Lalu Agatha menceritakan dengan detail apa yang menjadi kendala di sana.
"Pertama, kami butuh ruang kelas tambahan, lalu beberapa media belajar serta buku-buku pelajaran lainnya dan juga alat tulis lainnya. Dan mungkin masih ada beberapa tambahan lagi yang kami butuhkan berdasarkan kebutuhan di lapangan nanti."
"Kami akan membantu sampai tuntas apa yang mereka butuhkan, Yayasan yang aku kelola bersama teman-teman rekan kerjaku akan membantunya."
"Terima kasih banyak, sungguh karunia Tuhan yang tak terkira buat kami, dan semoga Yayasan yang kamu kelola senantiasa mendapat berkat dari Allah."
"Amin," jawab Rafael mengaminkan doa Agatha.
"Lalu bagaimana langkah kami selanjutnya."
"Pertama, kamu ajukan dulu proposal pada Yayasan kami, jelaskan aja semuanya kebutuhan mereka apa saja, jangan sampai ada yang ketinggalan. Kami pasti akan membantu 100% semua kebutuhan mereka."
"Baiklah, aku akan buatkan proposal itu secepatnya. Lalu aku harus kirim kemana?"
"Jika semua sudah siap, kamu bisa kirim ke emailku, alamatnya sudah tertera di kartu nama yang aku kasih ke Suster Retha."
Lalu Agatha mengingat bahwa kartu nama itu sudah diberikan oleh Suster Retha padanya.
"Baiklah, terima kasih banyak atas bantuannya."
"Sama-sama, semoga kita dapat menjalin kerjasama ini dengan baik."
Agatha mengangguk dan tersenyum pada Rafael, lalu dia beranjak dari tempat duduknya. Dia pikir Rafael akan segera pulang dan meninggalkan tempat itu, namun justru sebaliknya Rafael tidak beranjak sama sekali dari tempatnya dan justru hanya diam menatap Agatha.
"Kamu mau kemana?" tanya Rafael sedikit mencibir.
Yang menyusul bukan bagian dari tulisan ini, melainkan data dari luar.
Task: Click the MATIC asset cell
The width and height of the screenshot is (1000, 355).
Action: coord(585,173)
"Bukankah urusan kita sudah selesai?"
"Belum!" jawab Rafael singkat dan spontan.
"Belum? Apa maksudnya belum?" tanya Agatha heran.
"Ada beberapa pertanyaan yang ingin aku tanyakan."
"Apa?"
" Sedikit pribadi nggak apa-apa ya?"
"Selama masih wajar dan aku bisa menjawab, aku akan jawab."
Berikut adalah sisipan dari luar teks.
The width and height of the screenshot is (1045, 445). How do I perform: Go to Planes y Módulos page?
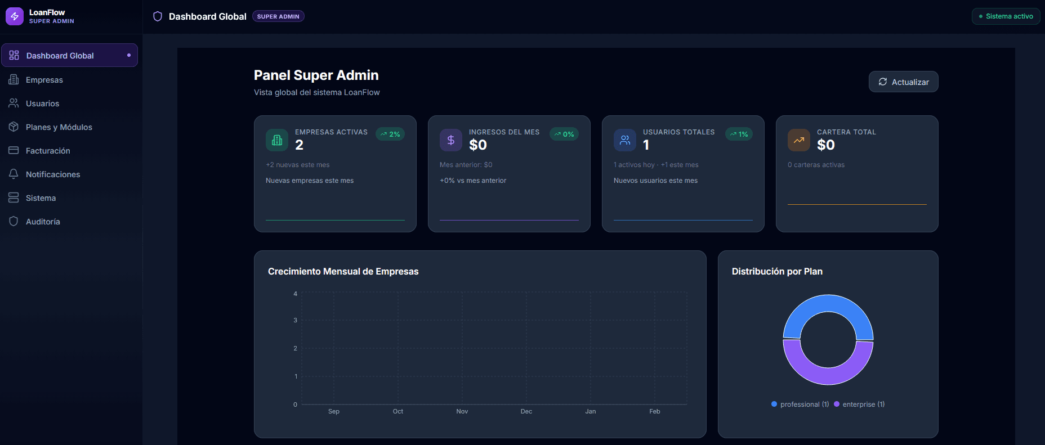pyautogui.click(x=59, y=127)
"Sejak kapan kamu memutuskan untuk menjadi Biara? Apa kamu siap menjalani hidup seperti ini?"
Agatha hanya tertawa kecil mendengar pertanyaan Rafael. Tapi dia tetap menjawab pertanyaan itu.
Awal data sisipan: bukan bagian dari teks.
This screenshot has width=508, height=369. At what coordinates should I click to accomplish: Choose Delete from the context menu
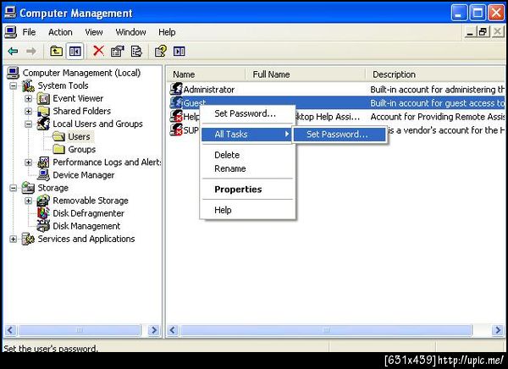point(227,155)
"Sejak lulus dari SMA aku sudah memutuskan untuk masuk Biarawati, awalnya orang tuaku menolaknya, namun panggilan hatiku untuk melayani Tuhan dan sesama tak dapat aku ingkari, aku menentang keputusan orang tuaku sampai akhirnya mereka pun menyetujuinya walaupun sebenarnya dengan berat hati mereka menyetujuinya," jawab Agatha, lalu dia diam sejenak dan tak lama dia melanjutkan lagi jawabannya.
"Siap atau tidak, aku tidak bisa menjawabnya. Hanya yang bisa aku lakukan sekarang, aku harus fokus pada pelayananku dan meninggalkan semua keduniawian yang selama ini selalu melekat dalam diriku. Aku sudah siap dengan konsekuensinya, dan aku juga tidak mengejar harta duniawi."
Dengan penuh rasa damai di hatinya, Agatha menceritakan itu pada Rafael, dengan yakin dan optimis Agatha menjawabnya. Dan selalu diikuti dengan tawa manisnya itu. Tawa itu yang selalu mengingatkan Rafael pada sosok baik Agatha yang pernah dia kenal.